Under the harsh lighting conditions of outer space, the target spacecraft may not be completely visible in images. Therefore, the vision-based model must detect the target spacecraft with less consideration of the reflection of directional light and the planet surface. A model’s performance is strongly dependent on its architecture and on the training procedures. Highly accurate performances are usually obtained from the pose estimation model based on complex pretrained models. However, this study indicated that a convolutional neural model with low complexity can perform at moderately high efficiency when estimating spacecraft position and attitude. Nevertheless, although the complete model of this research resulted in high efficiency, a real-world spacecraft docking operation requires greater position and attitude accuracy and reliability from an estimation system.

Future research should target achieving higher prediction accuracy. Such a model could be constructed using a high-performance pretrained model such as VGG, Inception, DenseNet, or ResNet, whose architectures include deeper layers of neurons. When computational resource are unlimited, a position and attitude estimation model can be constructed by repurposing a high complexity pretrained model. Currently, cluster computing and cloud computing are excellent choices for reducing the computation time during model construction, but accessing the compute nodes may be costly.

The auxiliary algorithms are also an excellent choice for reducing the prediction error of a pose estimation model. Many studies have manipulated the detected points and lines of interest to extract position and attitude parameters from input images [3,9,10,11,12]. These contributions provide ideas for future work. Point and line detection can be performed with lower complexity than vision-based CNN algorithms such as OpenCV; then, feature detection can be conducted using an auxiliary deep learning model. The outputs of those algorithms are numerical data that can be combined with image data into a mixed form of input.

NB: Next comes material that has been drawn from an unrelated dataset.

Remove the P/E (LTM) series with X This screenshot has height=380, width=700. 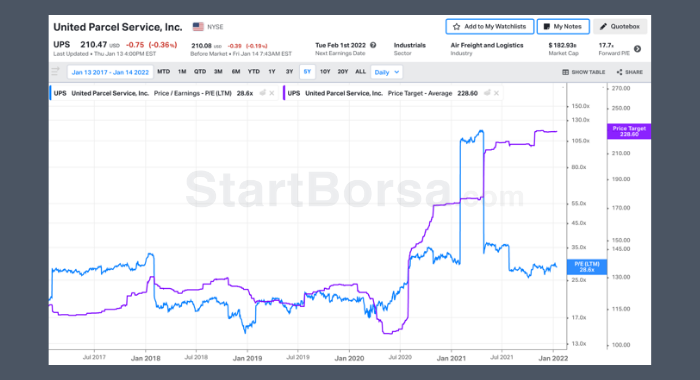pyautogui.click(x=271, y=93)

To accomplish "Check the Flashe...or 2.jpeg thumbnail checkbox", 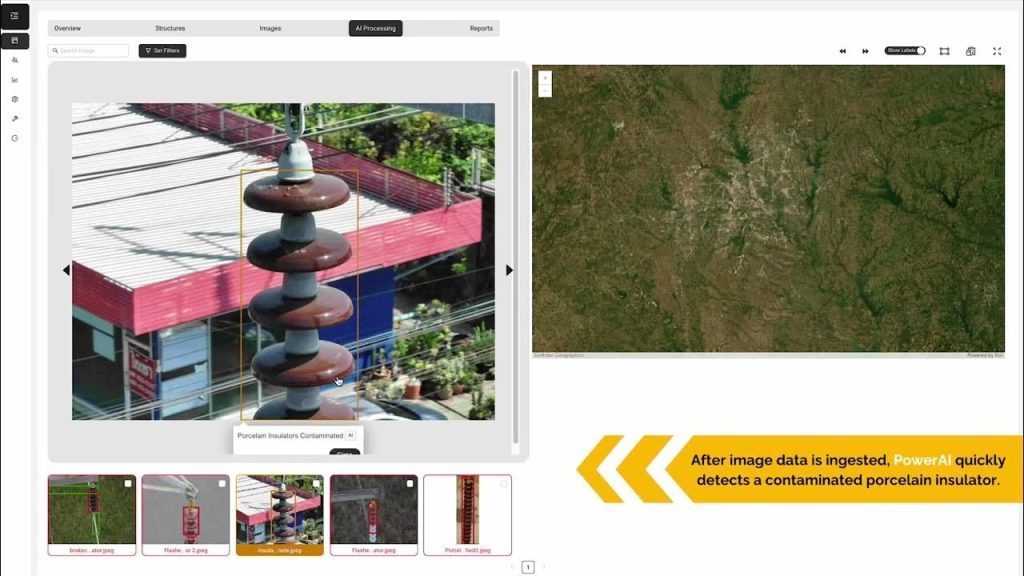I will click(x=221, y=484).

In an actual spacecraft docking operation, the spacecraft is in dynamic motion rather than static as in a single 2D image. Moreover, the operation involves both detecting and tracking the spacecraft. Therefore, a vision-based position and attitude estimation model can be applied to the state estimation algorithm or available techniques [12]. The principle of state estimation has been widely applied in the field of spacecraft dynamics and control. For example, the Kalman filter is an elementary state estimation algorithm that combines state prediction using a physics-based model with measurement during the update stage. A vision-based estimation system could be used as the measurement model for spacecraft tracking. Hypothetically, the error of the position and attitude estimation model could be corrected by the physics-based model during an actual docking operation with spacecraft in motion.

In summary, to satisfy a real docking operation, many auxiliary algorithms are recommended for future research to increase the performance of the vision-based position and attitude estimation model. The particular characteristic of the vision-based CNN model is that it is very specific to the environment of the dataset. For example, the model that was trained with the simulation data will perform a satisfactory estimation of this synthetic dataset. However, to address the real docking operation, the constructed model with the knowledge of spacecraft pose estimation can be hypothetically trained further with the data from actual operation [27]. With this feasibility, the vision-based CNN pose estimation model could be trained with real photos to be practical and provide reliability to the actual spacecraft docking in the near future. Moreover, the advanced state estimation algorithm combined with vision-based detection could be a critical factor in achieving higher efficiency in spacecraft motion prediction with regard to actual space interactions.